View Full Version : Filter prototype...
defunkt
21st January 2005, 00:25
Problem I find with filters available for de-noising source video is that they invariably destroy good detail as they remove rubbish. Been experimenting recently with MaskTools & creating masks that preserve the good and discard the bad when used with Overlay() to merge information from the original sharp source and a heavily smoothed version of the frame. Yielded some good results based on enhancing midtones and deprectaing very dark/light areas & also enhancing the dark side of edges while deprectaing the light side of edges against which mosiquito noise tends to be much more visible.
What I couldn't find a way to do with MaskTools was differentiate between foreground objects (which should stay sharp & crisp) & background areas like sky (which benefit from heavy smoothing). This prompted me to knock up my own filter (my first) and try some ideas.
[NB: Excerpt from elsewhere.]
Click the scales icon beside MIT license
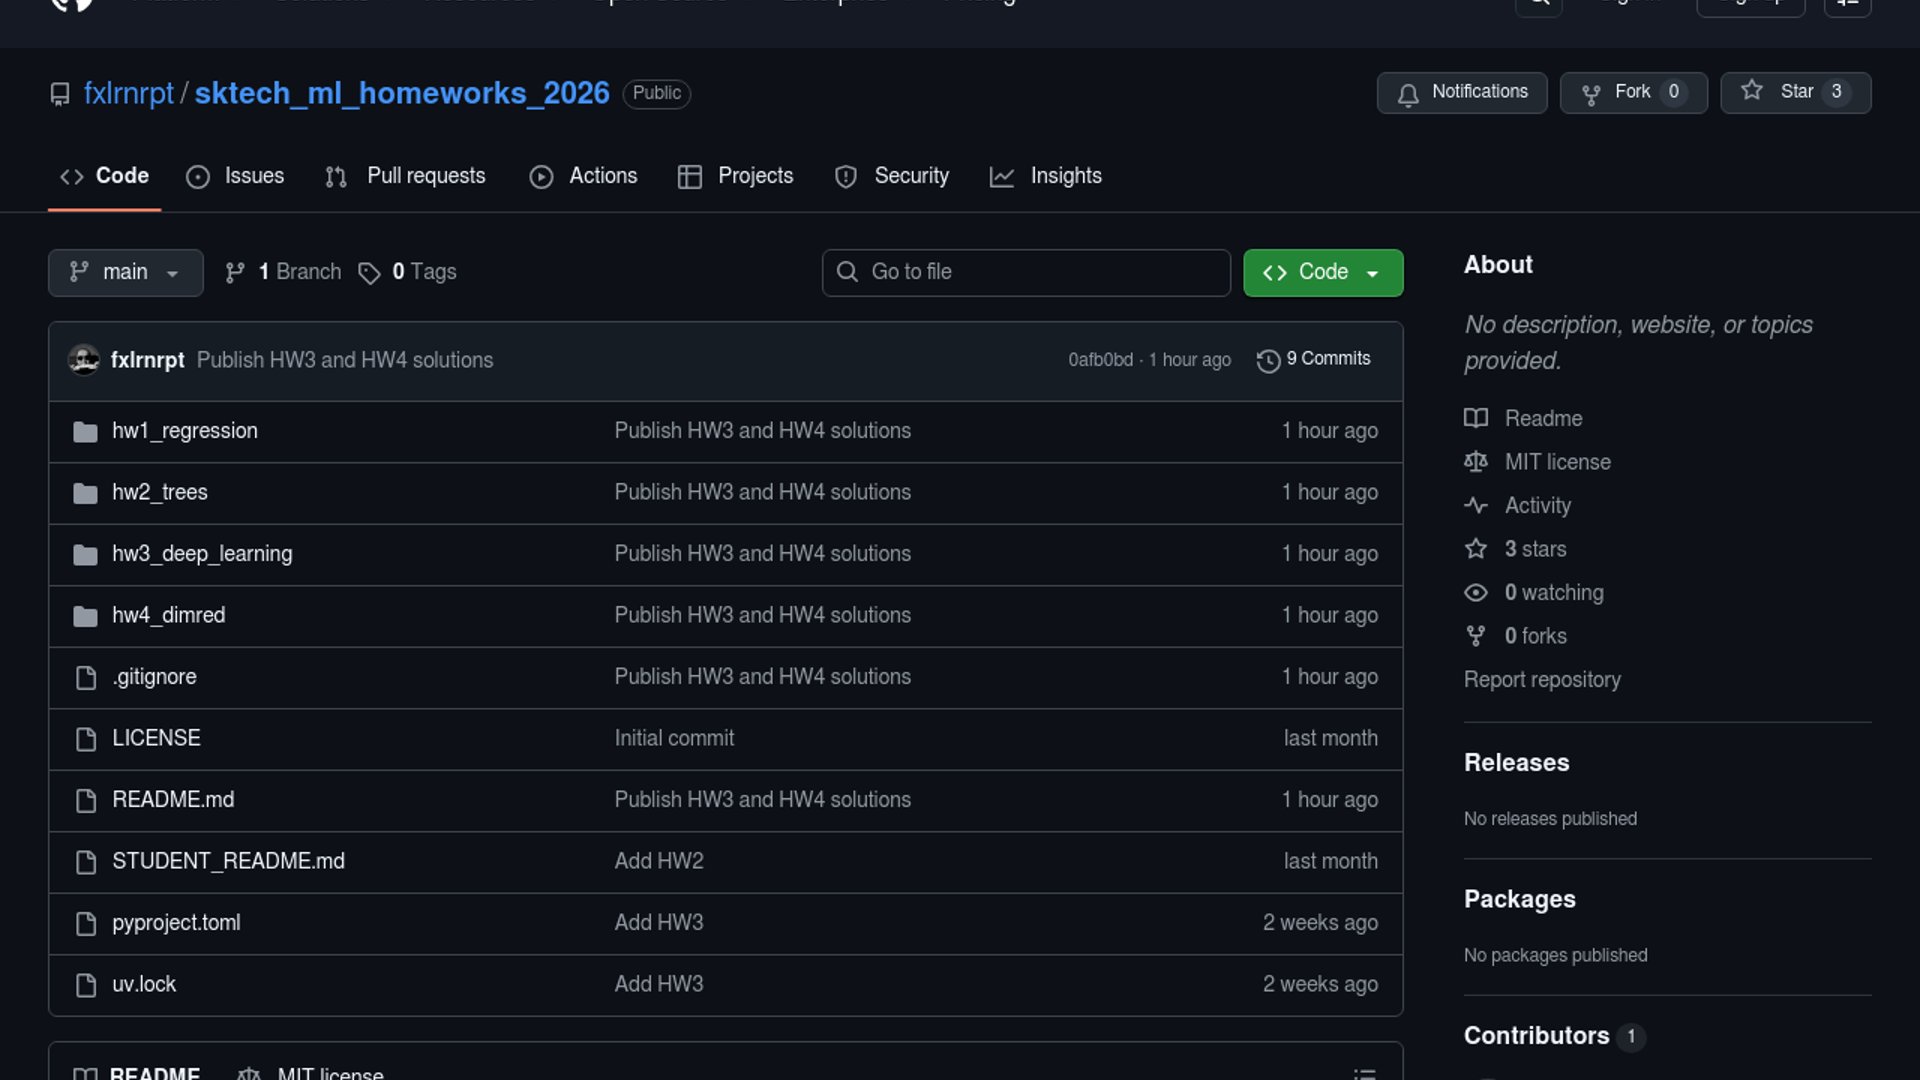1920x1080 pixels. tap(1476, 462)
After a promising start with one method I'm about ready to abandon it. However I can't help but think that somebody with better math, better C++ or a better understanding of UV values might see merit in the basic idea and that it's just that my implementation is naive. So...
Given a frame like...
http://www.ionwerks.net/defunkt/source.png
... if the filter I've knocked up (http://www.ionwerks.net/defunkt/myfilter.zip) is passed this frame (I use the smoothed version) with the UV planes intact and the Y plane turned into an edge mask like...
smooth=Deen(UnFilter(source, -100, -75), "a2d", 2, 10, 12)
result=YV12Convolution(smooth, "1 1 1 0 1 1 1", "1 1 1 0 1 1 1")
result=YV12LUTXY(smooth, result, "y x - abs")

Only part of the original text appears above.